**Work instruction:**
Copy the stretch from "Philadelphia-area residents should" through "the enrollment period." in the Medicare enrollment article below, renaming "CMS" as "the agency" wherever it occurs.

It is open enrollment season for Medicare beneficiaries. The period starts and ends sooner this year, and seniors have until Dec. 7 to make changes to their federal health plans.
New this fall is a five-star rating system for Medicare Advantage, the hybrid public-private health insurance and prescription drug plans.
Plans are ranked based largely on consumer surveys, customer service and preventive services. High-performing plans get government bonuses that must be used for member benefits.
Philadelphia-area residents should not get their hopes up for a five-star plan, though.
“None of the plans in this area received that ranking yet,” said Roseanne Egan, acting regional administrator for the Centers for Medicare and Medicaid Services. “It doesn’t mean that they’re poor quality or poor access, it just hasn’t risen to what other plans have been able to achieve yet.”
Only 12 out of almost 450 plans nationwide have five stars, but CMS said it sees the star-ranking system as an incentive toward improvement.
In addition to the performance bonuses, five-star plans will be allowed to accept new enrollees year-round, rather than just during the enrollment period.
Karen Chenoweth, of the Center for Advocacy for the Rights and Interests of the Elderly CARIE, said she is required to remain unbiased when giving advice through the publicly funded program, so she cannot direct seniors to one plan over another.
With the star system, “we can have part of that conversation with them,” Chenoweth said. “This way we can remain nonbiased and explain that this ranking is based on Medicare’s data.”

**Dataset content:**
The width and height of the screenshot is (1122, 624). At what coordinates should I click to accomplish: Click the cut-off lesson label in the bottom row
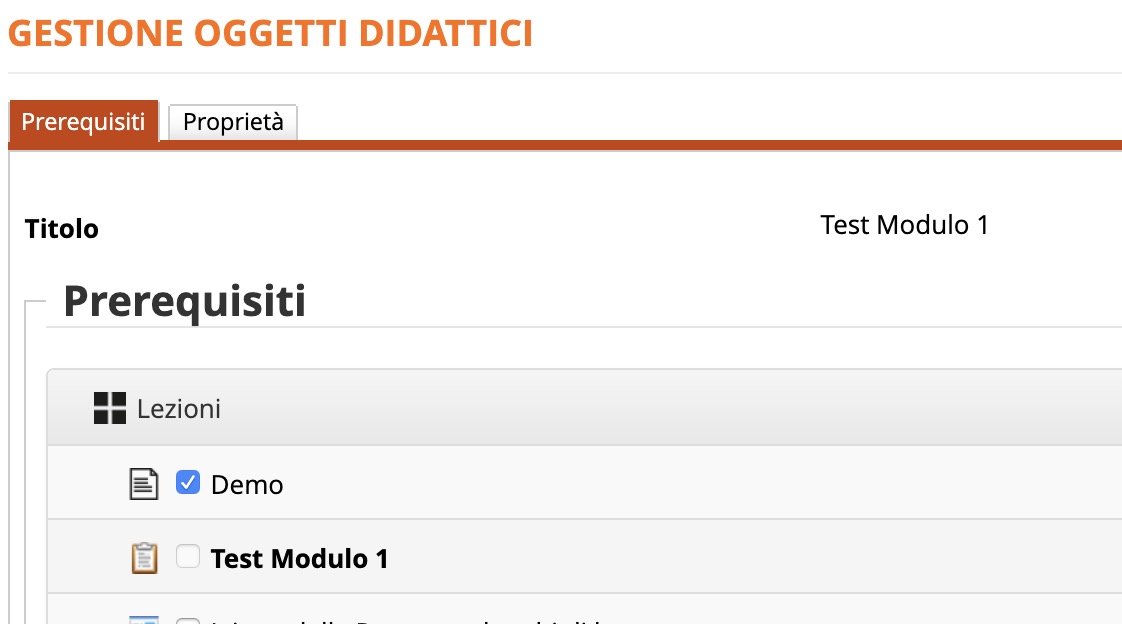(400, 620)
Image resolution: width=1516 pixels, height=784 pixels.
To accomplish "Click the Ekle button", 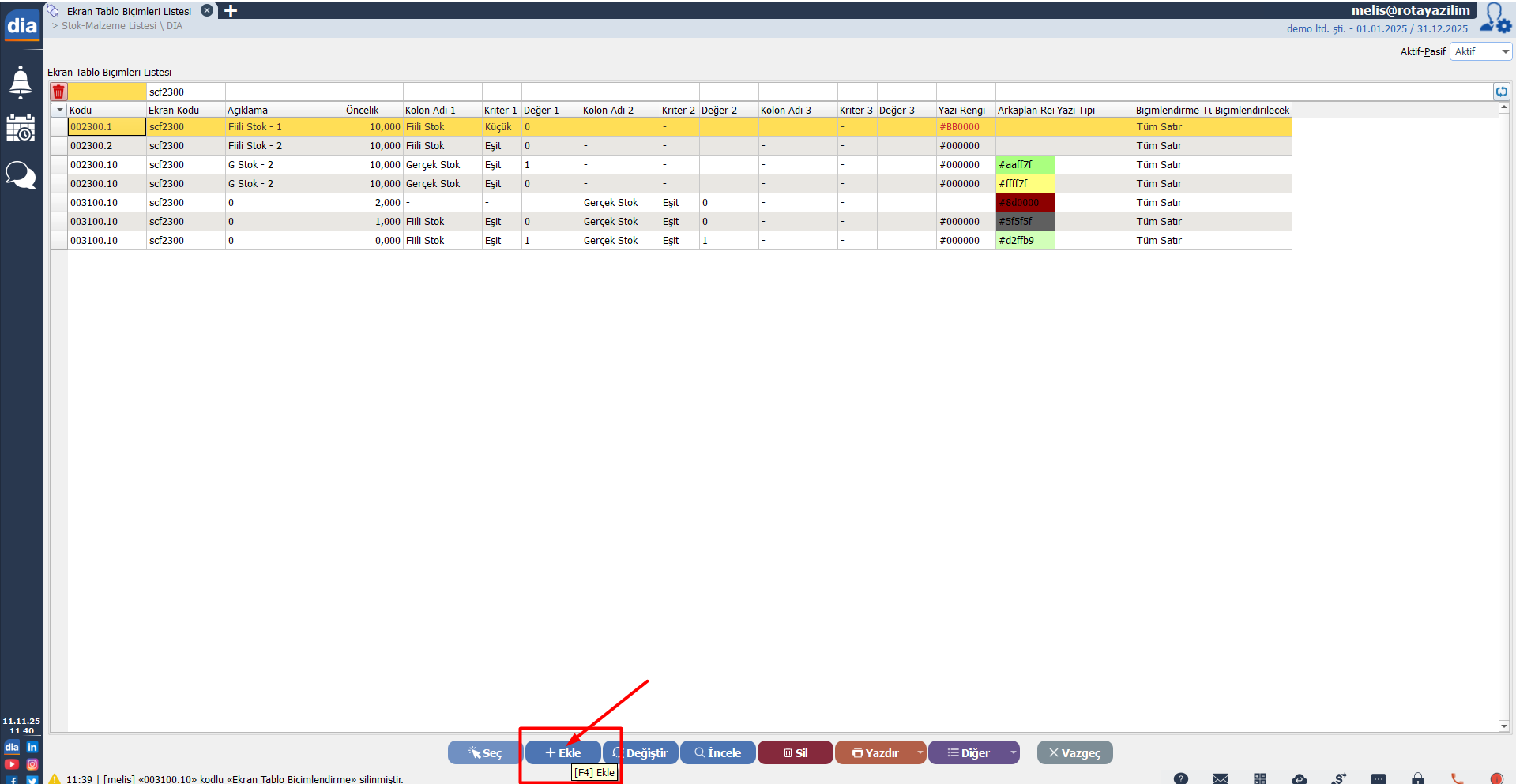I will tap(562, 752).
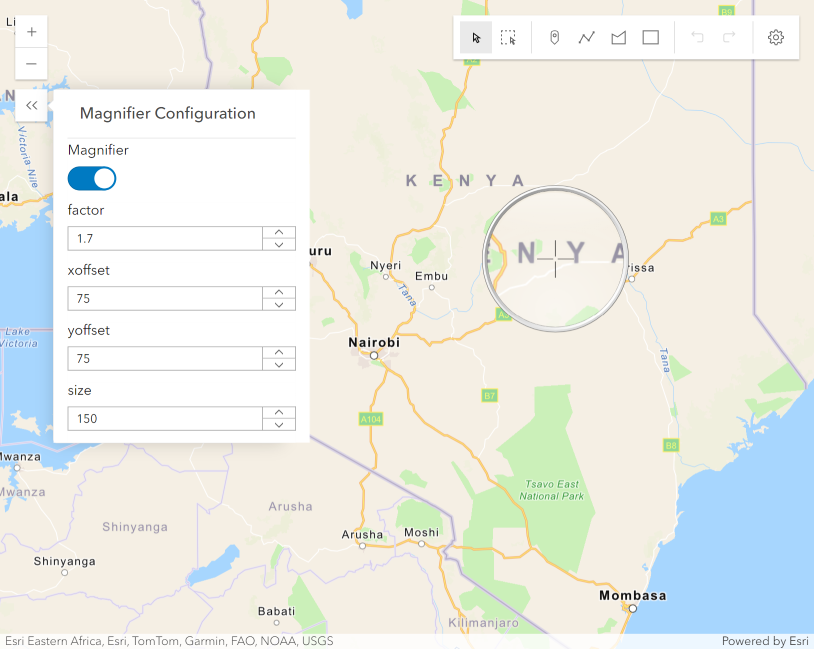
Task: Select the polyline drawing tool
Action: (585, 37)
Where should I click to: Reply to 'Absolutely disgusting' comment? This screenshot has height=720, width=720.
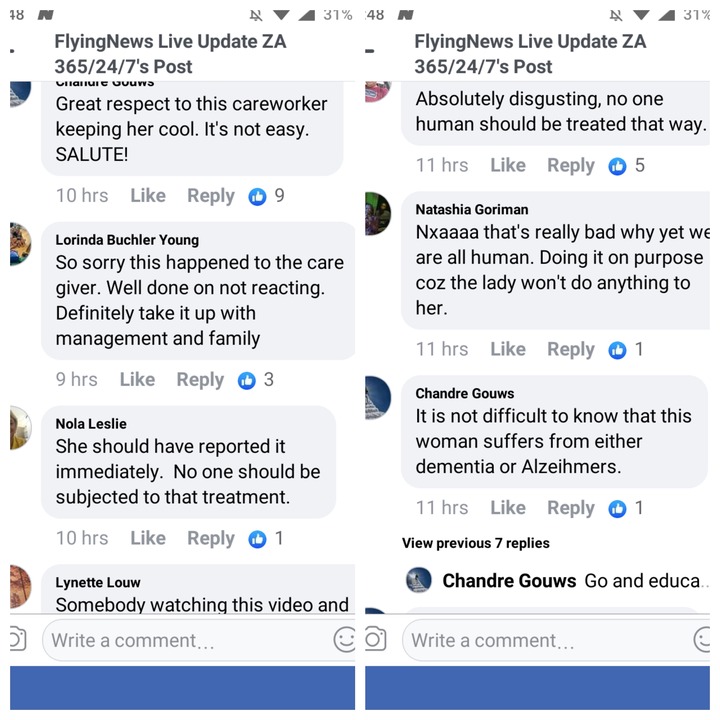[x=571, y=165]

**Final answer:**
Philadelphia-area residents should not get their hopes up for a five-star plan, though.
“None of the plans in this area received that ranking yet,” said Roseanne Egan, acting regional administrator for the Centers for Medicare and Medicaid Services. “It doesn’t mean that they’re poor quality or poor access, it just hasn’t risen to what other plans have been able to achieve yet.”
Only 12 out of almost 450 plans nationwide have five stars, but the agency said it sees the star-ranking system as an incentive toward improvement.
In addition to the performance bonuses, five-star plans will be allowed to accept new enrollees year-round, rather than just during the enrollment period.